İkinci kanal ise “de jure”: AB dışındaki ülkelerde kanunları yapanlar da Avrupa Birliği’ni örnek alıyor. Bunun da birkaç nedeni var. İlk olarak, eğer bir bürokratsanız ve hazırladığınız kanun taslağı AB’deki kanun esas alınarak hazırlanmışsa riskiniz azdır. Kimse size “neden AB’yi örnek aldın da Suudi Arabistan’ı almadın?” demez. İkincisi, AB’deki kanunlar, haklarındaki külliyatla beraber İngilizce olarak temin edilebiliyor. Yani erişimi kolay. Kore’deki kanunlar daha uygun olabilir ama Korece. Son olarak, bazı ülkeler için taraf oldukları birçok ticaret anlaşması zaten mevzuatın çeşitli yönlerini AB ile uyumlu hale getirmeyi mecbur kılıyor. Bunun en güzel örneklerinden biri de Türkiye’nin de üye olduğu Gümrük Birliği.
Son birkaç senedir Brüksel’deki trend, dijital ekonomide dünyanın ilk kanunlarını çıkarmak. Bunların ilki GDPR denen kişisel verilerin korunması kanunuydu. Dünyanın birçok yerinde bu çerçeve benimsenmiş durumda (bizdeki eski çerçeveye göre düzenlenmiş olan KVKK da seneye reforma tabi tutulacak). AB’nin ürün güvenliği ve ürün sorumluluğuna dair çizdiği hukuki çerçeve, Norveç’ten Tayvan’a, Avustralya’dan Çin’e kadar konan kuralların esasını oluşturuyor. Bu çerçeveye uyum sağlamazsanız “CE” işareti alamıyorsunuz. Dijital işleri ilgilendiren 150’den fazla AB regülasyonu var. Son yıllarda çıkan Digital Services Act (Dijital Hizmetler Kanunu), Digital Markets Act (Dijital Piyasalar Kanunu), Markets in Crypto-Assets Act (MiCA – Kripto Varlık Piyasaları Kanunu) ve Data Act (Veri Yasası) bu alanlarda dünyaya yön verecek. Ancak Mayıs ayında Brüksel’e gittiğimde konuştuğum yetkililer, “Bu kanunları uygulayacak teknik personel daha ne Brüksel’de ne de üye ülkelerin ilgili kurumlarında yok. Uygulamanın nasıl olacağını göreceğiz.” demişti. Kanun çıkarmak kolay ama uygulamak zor.
Bir de Avrupa Parlamentosu’nda Haziran ayında taslak olarak kabul edilen AI Act (Yapay Zekâ Kanunu) var. Bu da 2024’te kanunlaşacak gibi. 7 Temmuz Çarşamba günü yazdığım gibi, Stanford Üniversitesi’nin yaptığı bir araştırmaya göre, piyasadaki ChatGPT ve benzeri 10 büyük yapay zekâ dil modelinin tamamının Avrupa’daki yeni kanuna karşı sınıfta kaldığını gösteriyor. Yani bu modellerin bazıları kanun çıktığında AB’de çalışmayabilir.
Büyük dil modelleri o kadar kompleks ki, bazı özelliklerin nasıl çalıştığını modelleri yapanlar dahi bilmiyor.
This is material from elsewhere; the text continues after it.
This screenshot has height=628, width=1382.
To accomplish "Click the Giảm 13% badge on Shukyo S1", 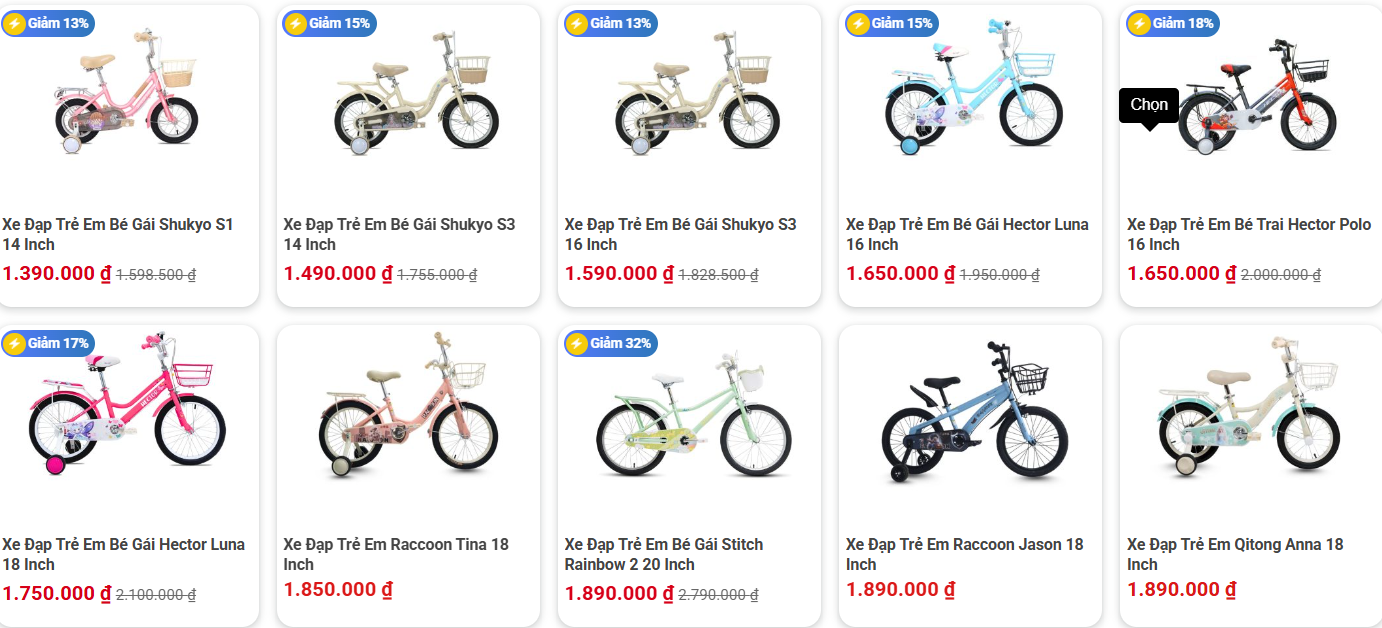I will click(47, 23).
Yani gerçekten ürünlerin yeni çıkacak kanuna uyum sağlayamaması ihtimali var. O zaman “de facto” Brüksel Etkisi çalışmayacak, çünkü modeller zaten mevzuata uyumla hale kolay kolay getirilemetecek. İngiltere, bu alandaki fırsatı görmüş. Majestelerinin hükümetinin yayımladığı “Brexit’in Faydaları” başlıklı dokümanda şöyle demişler: “Yapay zekâ gelişmekte olan bir alan olduğundan, riski dikkatli bir şekilde yönetirken sunulan fırsatları karşılayan dengeli bir yaklaşım sağlayacağız. Aşırı düzenlemenin yeni fikirleri bastırdığı ve inovasyonu engellediği geçmişteki hatalardan kaçınacağız. Orantılı ve dengeli bir düzenleme yaklaşımına ulaşabildiğimiz takdirde, Birleşik Krallık, yeni teknolojilerde dünya lideri olabileceğini göstermiştir.”
Acaba AB’nin dijital alandaki bazı sıkı kurallarından vareste alanlar oluşturmak, Türkiye’ye yatırım çekmek için de fırsat olabilir mi?